## YOUR INSTRUCTIONS
Can you write out the lines from the line with "How do I perform: Click the magenta" up to and including the line with "tap(667, 138)" again, substituting "tick box" for "checkbox" and leaving everything else unchanged?

## INPUT
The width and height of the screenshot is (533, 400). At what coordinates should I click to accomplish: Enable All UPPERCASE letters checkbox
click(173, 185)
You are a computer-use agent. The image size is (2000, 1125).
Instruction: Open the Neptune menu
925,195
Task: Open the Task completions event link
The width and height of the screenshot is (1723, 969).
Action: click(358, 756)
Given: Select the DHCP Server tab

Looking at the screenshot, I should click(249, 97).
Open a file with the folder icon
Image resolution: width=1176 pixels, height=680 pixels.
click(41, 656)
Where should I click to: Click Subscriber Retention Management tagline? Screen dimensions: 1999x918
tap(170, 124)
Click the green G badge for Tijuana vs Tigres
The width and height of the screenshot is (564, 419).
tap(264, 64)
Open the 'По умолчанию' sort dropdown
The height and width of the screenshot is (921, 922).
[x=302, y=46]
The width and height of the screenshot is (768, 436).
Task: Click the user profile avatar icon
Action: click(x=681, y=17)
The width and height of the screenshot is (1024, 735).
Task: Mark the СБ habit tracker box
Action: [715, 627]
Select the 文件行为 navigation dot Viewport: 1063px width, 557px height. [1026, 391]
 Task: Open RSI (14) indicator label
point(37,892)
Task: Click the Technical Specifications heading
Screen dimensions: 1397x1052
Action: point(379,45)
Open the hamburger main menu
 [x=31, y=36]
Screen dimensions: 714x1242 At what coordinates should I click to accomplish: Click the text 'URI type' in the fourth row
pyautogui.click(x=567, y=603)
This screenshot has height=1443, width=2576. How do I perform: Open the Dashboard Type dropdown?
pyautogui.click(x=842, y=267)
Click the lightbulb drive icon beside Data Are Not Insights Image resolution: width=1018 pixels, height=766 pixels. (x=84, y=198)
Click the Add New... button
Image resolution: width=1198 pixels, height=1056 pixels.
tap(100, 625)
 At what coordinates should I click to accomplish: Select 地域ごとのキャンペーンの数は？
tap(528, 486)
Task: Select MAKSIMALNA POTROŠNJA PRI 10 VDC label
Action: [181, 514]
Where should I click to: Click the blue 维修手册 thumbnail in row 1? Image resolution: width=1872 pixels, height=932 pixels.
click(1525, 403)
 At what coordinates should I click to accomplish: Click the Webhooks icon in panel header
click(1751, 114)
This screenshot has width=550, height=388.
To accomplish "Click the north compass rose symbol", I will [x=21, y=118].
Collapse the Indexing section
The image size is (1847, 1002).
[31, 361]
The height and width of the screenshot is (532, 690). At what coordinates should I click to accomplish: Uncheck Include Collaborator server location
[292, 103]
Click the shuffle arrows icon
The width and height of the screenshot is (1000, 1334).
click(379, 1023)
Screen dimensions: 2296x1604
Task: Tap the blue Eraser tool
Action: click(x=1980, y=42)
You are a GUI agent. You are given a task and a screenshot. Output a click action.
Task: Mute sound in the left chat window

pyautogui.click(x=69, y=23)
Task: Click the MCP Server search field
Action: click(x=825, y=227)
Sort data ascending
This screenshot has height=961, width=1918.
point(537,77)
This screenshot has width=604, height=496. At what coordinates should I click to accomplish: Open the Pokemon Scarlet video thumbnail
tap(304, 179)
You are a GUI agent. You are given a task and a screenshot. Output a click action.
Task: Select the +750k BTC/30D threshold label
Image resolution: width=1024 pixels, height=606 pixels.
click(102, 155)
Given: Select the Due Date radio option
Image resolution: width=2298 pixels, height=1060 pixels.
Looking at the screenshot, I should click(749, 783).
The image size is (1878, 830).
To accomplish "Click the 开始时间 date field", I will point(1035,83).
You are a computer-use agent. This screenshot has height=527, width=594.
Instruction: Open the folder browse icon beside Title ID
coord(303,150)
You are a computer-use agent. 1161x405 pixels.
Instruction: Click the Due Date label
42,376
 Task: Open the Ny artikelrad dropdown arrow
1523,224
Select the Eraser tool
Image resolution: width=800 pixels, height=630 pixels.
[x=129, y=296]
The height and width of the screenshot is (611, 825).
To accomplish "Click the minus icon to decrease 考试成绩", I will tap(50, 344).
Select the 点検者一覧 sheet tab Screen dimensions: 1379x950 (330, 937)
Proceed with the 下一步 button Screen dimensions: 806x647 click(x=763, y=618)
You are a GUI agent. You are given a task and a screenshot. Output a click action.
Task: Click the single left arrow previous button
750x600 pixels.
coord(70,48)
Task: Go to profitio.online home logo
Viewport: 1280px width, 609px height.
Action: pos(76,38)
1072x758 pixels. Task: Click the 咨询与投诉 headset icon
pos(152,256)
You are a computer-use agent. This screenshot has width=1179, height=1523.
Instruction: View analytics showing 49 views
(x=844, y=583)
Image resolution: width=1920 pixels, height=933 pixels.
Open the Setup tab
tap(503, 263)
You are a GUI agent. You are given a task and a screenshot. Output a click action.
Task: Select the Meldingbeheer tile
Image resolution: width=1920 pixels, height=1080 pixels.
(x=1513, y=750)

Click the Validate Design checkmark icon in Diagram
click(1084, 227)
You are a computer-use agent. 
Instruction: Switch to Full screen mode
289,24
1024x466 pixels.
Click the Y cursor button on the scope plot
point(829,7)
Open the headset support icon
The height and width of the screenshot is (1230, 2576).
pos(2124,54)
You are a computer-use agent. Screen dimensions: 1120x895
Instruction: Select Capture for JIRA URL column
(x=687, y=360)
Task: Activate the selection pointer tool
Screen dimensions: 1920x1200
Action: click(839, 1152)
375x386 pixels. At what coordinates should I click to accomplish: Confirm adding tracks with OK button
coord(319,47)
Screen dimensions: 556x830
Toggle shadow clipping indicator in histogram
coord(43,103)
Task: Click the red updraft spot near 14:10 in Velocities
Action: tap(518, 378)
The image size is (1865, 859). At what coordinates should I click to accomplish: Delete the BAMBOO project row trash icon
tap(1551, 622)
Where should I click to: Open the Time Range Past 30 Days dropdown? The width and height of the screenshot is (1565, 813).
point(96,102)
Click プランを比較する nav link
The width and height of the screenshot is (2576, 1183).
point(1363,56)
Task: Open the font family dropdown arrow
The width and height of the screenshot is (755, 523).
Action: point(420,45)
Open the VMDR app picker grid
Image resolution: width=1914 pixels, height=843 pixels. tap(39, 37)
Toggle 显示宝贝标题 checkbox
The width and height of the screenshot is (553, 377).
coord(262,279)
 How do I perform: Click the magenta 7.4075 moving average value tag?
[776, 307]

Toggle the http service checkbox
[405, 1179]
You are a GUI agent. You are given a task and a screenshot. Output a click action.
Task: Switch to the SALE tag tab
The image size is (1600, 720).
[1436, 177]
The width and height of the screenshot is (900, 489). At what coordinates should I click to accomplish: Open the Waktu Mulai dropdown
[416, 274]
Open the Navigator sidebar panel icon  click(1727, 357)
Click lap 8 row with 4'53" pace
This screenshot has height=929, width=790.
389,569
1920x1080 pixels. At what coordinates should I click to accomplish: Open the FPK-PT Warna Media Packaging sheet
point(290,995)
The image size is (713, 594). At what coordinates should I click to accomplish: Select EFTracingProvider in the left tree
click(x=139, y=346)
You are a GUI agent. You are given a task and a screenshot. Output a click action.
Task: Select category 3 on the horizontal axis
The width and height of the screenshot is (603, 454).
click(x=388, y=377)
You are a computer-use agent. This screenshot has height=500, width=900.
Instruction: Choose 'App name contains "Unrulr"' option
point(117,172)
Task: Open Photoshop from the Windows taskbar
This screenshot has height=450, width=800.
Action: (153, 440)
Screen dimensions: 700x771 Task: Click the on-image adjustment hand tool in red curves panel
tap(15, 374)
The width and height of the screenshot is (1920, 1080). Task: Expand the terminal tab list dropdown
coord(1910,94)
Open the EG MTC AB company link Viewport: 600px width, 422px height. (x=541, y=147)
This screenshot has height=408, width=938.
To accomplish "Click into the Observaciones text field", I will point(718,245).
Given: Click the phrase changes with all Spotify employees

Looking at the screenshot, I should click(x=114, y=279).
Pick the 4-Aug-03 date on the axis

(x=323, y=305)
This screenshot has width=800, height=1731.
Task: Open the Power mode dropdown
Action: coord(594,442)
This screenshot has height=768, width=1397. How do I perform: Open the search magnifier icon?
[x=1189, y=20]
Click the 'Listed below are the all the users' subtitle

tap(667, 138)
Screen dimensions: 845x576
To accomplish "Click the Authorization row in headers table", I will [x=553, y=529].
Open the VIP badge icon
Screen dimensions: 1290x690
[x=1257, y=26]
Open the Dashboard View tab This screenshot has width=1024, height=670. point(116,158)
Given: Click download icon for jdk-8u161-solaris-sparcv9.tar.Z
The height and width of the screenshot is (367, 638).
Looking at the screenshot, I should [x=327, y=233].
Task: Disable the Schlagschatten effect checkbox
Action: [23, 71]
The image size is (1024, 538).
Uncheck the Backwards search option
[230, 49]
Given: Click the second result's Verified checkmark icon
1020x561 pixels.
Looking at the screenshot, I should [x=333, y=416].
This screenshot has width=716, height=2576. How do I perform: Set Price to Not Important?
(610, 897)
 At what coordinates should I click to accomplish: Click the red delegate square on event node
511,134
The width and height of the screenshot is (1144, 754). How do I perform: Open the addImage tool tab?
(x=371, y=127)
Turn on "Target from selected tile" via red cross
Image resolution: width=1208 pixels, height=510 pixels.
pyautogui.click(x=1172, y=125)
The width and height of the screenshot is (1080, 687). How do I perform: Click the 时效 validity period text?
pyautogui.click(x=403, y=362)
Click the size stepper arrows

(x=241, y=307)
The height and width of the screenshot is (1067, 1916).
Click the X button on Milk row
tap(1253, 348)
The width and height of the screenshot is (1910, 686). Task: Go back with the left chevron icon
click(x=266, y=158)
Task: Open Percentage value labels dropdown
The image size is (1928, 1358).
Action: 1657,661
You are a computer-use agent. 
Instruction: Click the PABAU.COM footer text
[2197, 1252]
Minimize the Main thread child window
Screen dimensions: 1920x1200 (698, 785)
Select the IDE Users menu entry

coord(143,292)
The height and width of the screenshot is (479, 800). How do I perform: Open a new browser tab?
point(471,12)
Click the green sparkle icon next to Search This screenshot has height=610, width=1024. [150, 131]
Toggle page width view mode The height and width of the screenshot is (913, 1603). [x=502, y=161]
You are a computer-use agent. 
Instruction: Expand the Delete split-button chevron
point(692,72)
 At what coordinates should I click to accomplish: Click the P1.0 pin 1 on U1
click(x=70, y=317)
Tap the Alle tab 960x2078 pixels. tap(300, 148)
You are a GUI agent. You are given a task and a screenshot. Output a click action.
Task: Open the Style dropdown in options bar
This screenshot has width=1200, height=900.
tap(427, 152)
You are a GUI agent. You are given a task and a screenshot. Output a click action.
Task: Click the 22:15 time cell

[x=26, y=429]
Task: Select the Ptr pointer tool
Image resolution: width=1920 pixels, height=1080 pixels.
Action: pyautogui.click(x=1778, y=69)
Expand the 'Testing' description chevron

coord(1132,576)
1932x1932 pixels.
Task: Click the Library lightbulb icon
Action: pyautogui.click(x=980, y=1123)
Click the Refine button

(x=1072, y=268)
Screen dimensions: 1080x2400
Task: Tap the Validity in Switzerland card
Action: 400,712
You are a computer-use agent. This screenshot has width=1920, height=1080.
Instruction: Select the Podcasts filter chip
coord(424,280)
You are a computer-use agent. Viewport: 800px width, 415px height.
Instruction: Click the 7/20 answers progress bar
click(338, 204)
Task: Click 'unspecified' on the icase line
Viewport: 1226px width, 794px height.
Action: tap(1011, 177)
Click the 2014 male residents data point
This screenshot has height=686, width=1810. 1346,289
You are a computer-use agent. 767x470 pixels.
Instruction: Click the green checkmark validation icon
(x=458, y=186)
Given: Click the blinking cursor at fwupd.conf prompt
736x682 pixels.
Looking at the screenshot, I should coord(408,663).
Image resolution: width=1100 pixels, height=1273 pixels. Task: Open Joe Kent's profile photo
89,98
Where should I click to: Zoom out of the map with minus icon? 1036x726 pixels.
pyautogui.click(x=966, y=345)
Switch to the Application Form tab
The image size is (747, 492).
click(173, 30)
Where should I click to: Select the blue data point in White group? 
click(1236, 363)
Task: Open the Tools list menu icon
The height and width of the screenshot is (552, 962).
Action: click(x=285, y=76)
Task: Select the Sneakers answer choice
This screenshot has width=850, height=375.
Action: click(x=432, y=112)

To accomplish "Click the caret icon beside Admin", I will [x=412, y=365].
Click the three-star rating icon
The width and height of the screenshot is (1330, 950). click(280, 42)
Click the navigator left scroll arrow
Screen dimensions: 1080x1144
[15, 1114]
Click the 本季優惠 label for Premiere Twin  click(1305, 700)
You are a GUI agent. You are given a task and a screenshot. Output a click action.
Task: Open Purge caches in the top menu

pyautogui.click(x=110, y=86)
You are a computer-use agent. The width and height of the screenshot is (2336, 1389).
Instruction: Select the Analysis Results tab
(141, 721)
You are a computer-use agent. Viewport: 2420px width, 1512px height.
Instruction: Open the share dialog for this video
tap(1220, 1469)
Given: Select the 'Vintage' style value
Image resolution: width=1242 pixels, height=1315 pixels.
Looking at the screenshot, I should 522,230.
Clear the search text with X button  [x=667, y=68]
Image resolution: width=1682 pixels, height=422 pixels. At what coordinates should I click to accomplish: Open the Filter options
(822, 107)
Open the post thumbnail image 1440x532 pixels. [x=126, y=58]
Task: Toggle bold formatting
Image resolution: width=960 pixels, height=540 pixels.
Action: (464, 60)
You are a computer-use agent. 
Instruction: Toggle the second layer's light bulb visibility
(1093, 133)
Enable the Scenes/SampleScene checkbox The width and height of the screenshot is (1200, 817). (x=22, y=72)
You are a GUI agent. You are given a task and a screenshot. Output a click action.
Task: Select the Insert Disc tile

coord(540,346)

## FINISHED EXERCISE
 How do I perform: Click the magenta 7.4075 moving average value tag?
[776, 307]

Toggle the http service tick box
[405, 1179]
You are a GUI agent. You are given a task and a screenshot. Output a click action.
Task: Switch to the SALE tag tab
The image size is (1600, 720).
[1436, 177]
The width and height of the screenshot is (900, 489). At what coordinates should I click to accomplish: Open the Waktu Mulai dropdown
[416, 274]
Open the Navigator sidebar panel icon  click(1727, 357)
Click lap 8 row with 4'53" pace
This screenshot has height=929, width=790.
389,569
1920x1080 pixels. At what coordinates should I click to accomplish: Open the FPK-PT Warna Media Packaging sheet
point(290,995)
The image size is (713, 594). At what coordinates should I click to accomplish: Select EFTracingProvider in the left tree
click(x=139, y=346)
You are a GUI agent. You are given a task and a screenshot. Output a click action.
Task: Select category 3 on the horizontal axis
The width and height of the screenshot is (603, 454).
click(x=388, y=377)
You are a computer-use agent. This screenshot has height=500, width=900.
Instruction: Choose 'App name contains "Unrulr"' option
point(117,172)
Task: Open Photoshop from the Windows taskbar
This screenshot has height=450, width=800.
Action: (153, 440)
Screen dimensions: 700x771 Task: Click the on-image adjustment hand tool in red curves panel
tap(15, 374)
The width and height of the screenshot is (1920, 1080). Task: Expand the terminal tab list dropdown
coord(1910,94)
Open the EG MTC AB company link Viewport: 600px width, 422px height. (x=541, y=147)
This screenshot has height=408, width=938.
To accomplish "Click into the Observaciones text field", I will point(718,245).
Given: Click the phrase changes with all Spotify employees

Looking at the screenshot, I should click(x=114, y=279).
Pick the 4-Aug-03 date on the axis

(x=323, y=305)
This screenshot has width=800, height=1731.
Task: Open the Power mode dropdown
Action: coord(594,442)
This screenshot has height=768, width=1397. How do I perform: Open the search magnifier icon?
[x=1189, y=20]
Click the 'Listed below are the all the users' subtitle

tap(667, 138)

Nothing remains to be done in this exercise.